**Complete the following:**
1 > According to the article on the song "Gips" below, who produced the single?
2 > From the "Gips" article below, print without changes the part that opens with the words containing "2000 single by" and closes with "separately first, though.".

**Source extract:**
★ ★ ★ ★
Single by Ringo Sheena

from the album Shōso Strip
- Released: January 26, 2000
- Genre: Rock, pop, kayōkyoku
- Length: 11:34
- Label: Toshiba EMI / Virgin Music
- Songwriters: Ringo Sheena, Michio Yamagami, Kenji Sawada
- Producer: Uni Inoue

Ringo Sheena singles chronology
| "Honnō" (1999) | "Gips" (2000) | "Mayonaka wa Junketsu" (2001) |

= Gips (song) =

2000 single by Ringo Sheena

"Gips" (ギブス, Gibusu) is Japanese singer Ringo Sheena's 5th single and it was released on January 26, 2000, by Toshiba EMI / Virgin Music. The single was certified double platinum by the RIAJ for 800,000 copies shipped to stores and later gold for 100,000 downloads to cellphones in 2010.

== Background ==
Gips is taken from Sheena's second album Shōso Strip. Sheena was compelled to release two songs at the same time after all, she was going to release this song and Tsumi to Batsu separately first, though.
Hisako Tabuchi, the guitarist of Number Girl, plays the guitar on Σ.

The song was covered as a part of a medley by Rie Tomosaka on the television show The Yoru mo Hippare on September 9, 2000. It was also performed by Mino Kabasawa on her piano cover album Piano Pure: Memory of 2000 and by Kazumasa Oda on the TBS music program Christmas no Yakusoku 2002 on December 25, 2001. In 2009, it was covered by Marié Digby on her album Second Home and by Juju on her cover album Request. In 2012, it was released as a single by Ms. Ooja, and appeared on her album Woman: Love Song Covers.
★ ★ ★ ★
**Dataset extract:**
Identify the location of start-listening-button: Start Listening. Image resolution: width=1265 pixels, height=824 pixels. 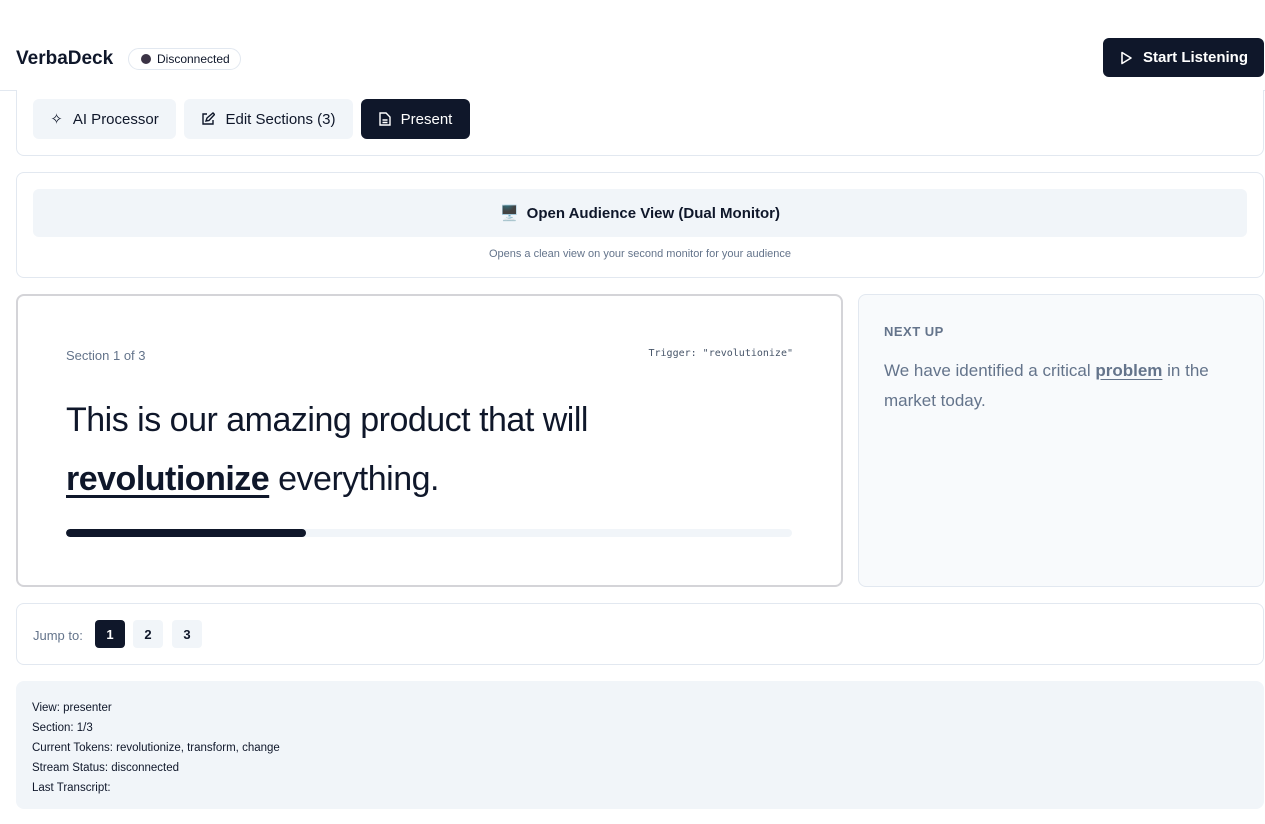
(1184, 58).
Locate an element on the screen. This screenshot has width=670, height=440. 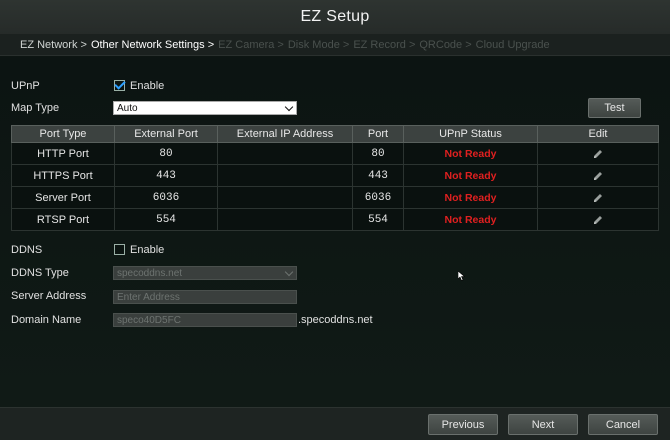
★ ★ ★ ★
**Outputs in order:**
1 > Uni Inoue

2 >
2000 single by Ringo Sheena

"Gips" (ギブス, Gibusu) is Japanese singer Ringo Sheena's 5th single and it was released on January 26, 2000, by Toshiba EMI / Virgin Music. The single was certified double platinum by the RIAJ for 800,000 copies shipped to stores and later gold for 100,000 downloads to cellphones in 2010.

== Background ==
Gips is taken from Sheena's second album Shōso Strip. Sheena was compelled to release two songs at the same time after all, she was going to release this song and Tsumi to Batsu separately first, though.